During her third year of law school, she interned with the Public Defender Association in Seattle, where she witnessed the populations she sought to advocate for get caught up in a system that was inherently unfair. The experience ultimately inspired her to find a job as a public defender after she finished her degree.

Throughout her career, Bauman says she experiences a pull between a desire to work on housing issues and homelessness on a larger scale — like advocating for more effective, compassionate housing policies at the local and national level — and a desire to help clients on an individual basis.

After extensive experience as a public defender and as a public interest lawyer working on public policy advocacy, Bauman concedes that there is no one type of career that she can confidently say makes the greatest impact. “A career spent advancing impactful policies is not more valuable than a career full of helping people to regain their freedom or get housing. There is a role for all of us to play,” she says.

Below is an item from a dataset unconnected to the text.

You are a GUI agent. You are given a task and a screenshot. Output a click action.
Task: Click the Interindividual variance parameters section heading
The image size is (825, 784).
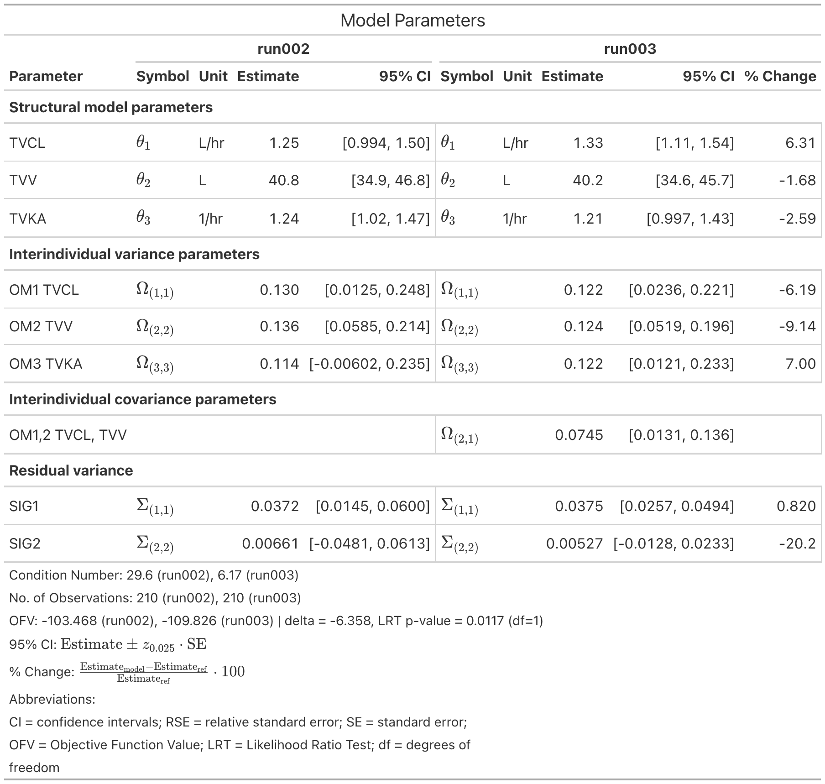click(134, 254)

However, Bauman says, the pace of change can be frustrating when advocating for new policy related to poverty and homelessness.

“When you’re trying to get people to think about homelessness in a constructive way, and they’re still stuck on the idea that all homeless people choose to live outside because they’re drug addicts, it’s frustrating,” says Bauman. “You realize we’re not even at square one in discussing solutions. We’re still dispelling myths."

While working to change public opinion and shift public policy on housing issues and homelessness can be frustrating, Bauman finds her work incredibly rewarding.

“Seeing the lightbulb go off on in the mind of a lawmaker when you convince them about how and why using police responses to unsheltered homelessness will never work and will always be a waste of taxpayer dollars feels great. But, more than anything, it feels good to see people who are too often powerless stand up for their rights, for their dignity, and for justice. It is amazing to spend each day being part of that,” Bauman says.